«Пока» — великая отрада тех дней. Это чувство появилось во время первой войны у меня и моих сверстников. Во время гражданской войны, разрухи, голода, ненадежности и странности нэпа — у людей помоложе, вроде Воеводина. Мы верили в свое предназначение, но не спешили осуществлять его. Казалось, что жизнь еще не началась. Нельзя же работать во время пожара. Следует носить воду, качать насосы, твердо понимая, что это «пока». Отсюда такое количество седовласых и лысых мальчиков, собирающихся начинать работать всерьез и утративших навеки эту возможность. То, что представлялось им чрезвычайным происшествием, оказалось новым бытом. Когда склеротические мальчики пробуют начать всерьез, но ничего у них не выходит, в голову, иной раз, приходит утешительная мысль: а может быть, у них все равно ничего не вышло бы? Впрочем, Воеводин вместе с Женей ездили много по стране. Смотрели. И любили ездить. Вот уж где и служили они высокому делу искусства — собирали материал для будущих работ и при этом не было необходимости немедленно приступать к работе. Нельзя же писать, пока ездишь. В те годы, в начале тридцатых, Воеводин жил более семейственно, более буржуазно, чем Женя Рысс. И жена его более походила на постоянную, настоящую. И мама, работавшая в Мариинке, жила возле. Но всегда он казался неустроенным и менее благополучным, чем вечно беспечный Женя. А мне казалось еще к тому же, что душа его — темна. Говорил он всегда тихо, до крайности тихо. И все поглядывал в сторону. Но при этом не слушал тебя. За его тихой речью, следовательно, скрывалась уверенность в себе. Что‑то в нем все время скрывалось да заключалось. И насколько легко и спокойно чувствовал я себя с Женей, настолько с Воеводиным — неудобно. И знакомства с ним, близкого знакомства, так и не получилось. Впрочем, в тесном кругу нашем все время мы сталкивались. Перешли на ты. И я знал, что все время он, по особым свойствам душевным, попадает в какие‑то сложные положения. Сложные романы. Сложные отношения с друзьями.
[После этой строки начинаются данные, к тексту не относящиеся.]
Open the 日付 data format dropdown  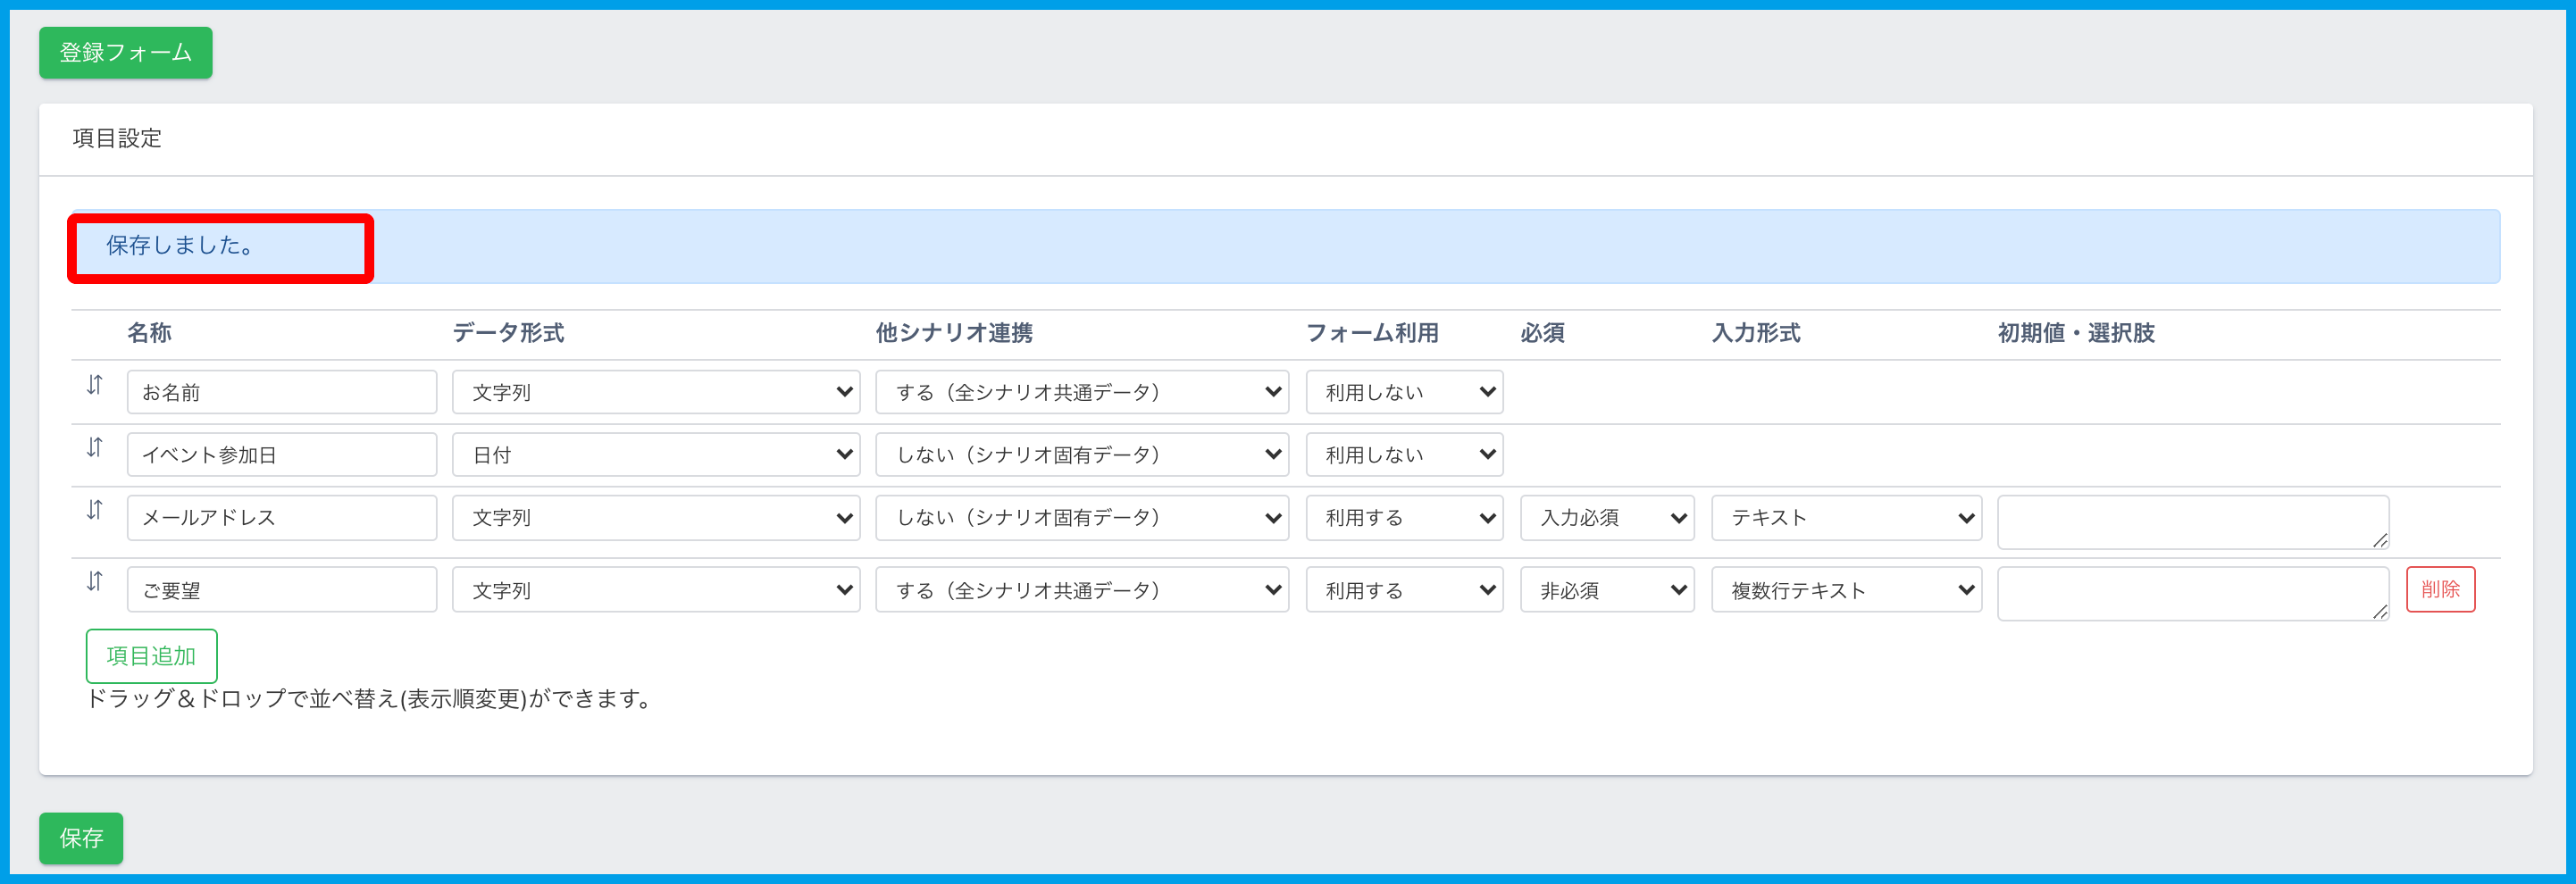coord(655,455)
Когда началась война, Воеводин попал в морское издательство, носил морскую форму и состоял на военном довольствии, когда мы уже вовсе отощали. Но вот на каком‑то банкете, где выдавали спирт, по сложности характера, наговорил Воеводин своему начальнику чего‑то обличительного. И был отчислен. На гражданке он сразу попал в тот голод, в который погружались мы постепенно, — и дистрофия охватила его в короткий срок и сильнее любого из нас. Я был в Кирове, когда получил от него письмо из Ярославля. Его привезли туда в тяжелом состоянии. У него оказалась флегмона бедра. И его оперировали. Одно время думали, что он безнадежен. Но выходили его. И жизнь пошла дальше через все сложности. И в конце сороковых годов он был охвачен моральной дистрофией. И заболел манией преследования. И его отвезли в психиатрическую лечебницу. Одно время думали, что он безнадежен. Но выходили его, и жизнь пошла дальше. Его психическое заболевание было обусловлено водкой. Сложность жизни его дошла до того, что без общего наркоза обходиться он не мог. Незадолго до психиатрической лечебницы пришел он ко мне ночью в такой степени опьянения, какой я еще не наблюдал у него. Он говорил, говорил, как всегда, тихо и все об одном: об истории и, в частности, о Герцене. И доказывал с яростью то, что не нуждалось в доказательствах: Герцен любил Россию и тосковал без России. «Сядет на пол и поет «Вниз по матушке по Волге». А почему он сошелся с Огаревой? Мало было английских…» И так далее все в этом же роде. «У Сережи Антонова[105]
нет чувства истории. Я его чуть не убил сейчас за это». Вскоре в его тихом бормотании стали появляться паузы. Он словно бы вслушивался во что‑то. Удивленно, даже возмущенно. И вдруг сказал мне: «Ну как ты это можешь говорить?» А я молчал! И когда я стал доказывать это Воеводину, он с удивлением спросил: «Разве?» — и снова забормотал свое. И снова через некоторое время спросил, к моему ужасу: «Ну как ты это можешь говорить?» Сейчас он не пьет. Сильно пополнел и присмирел. Рот изменил свою форму. Что‑то у него с зубами. Живет дальше.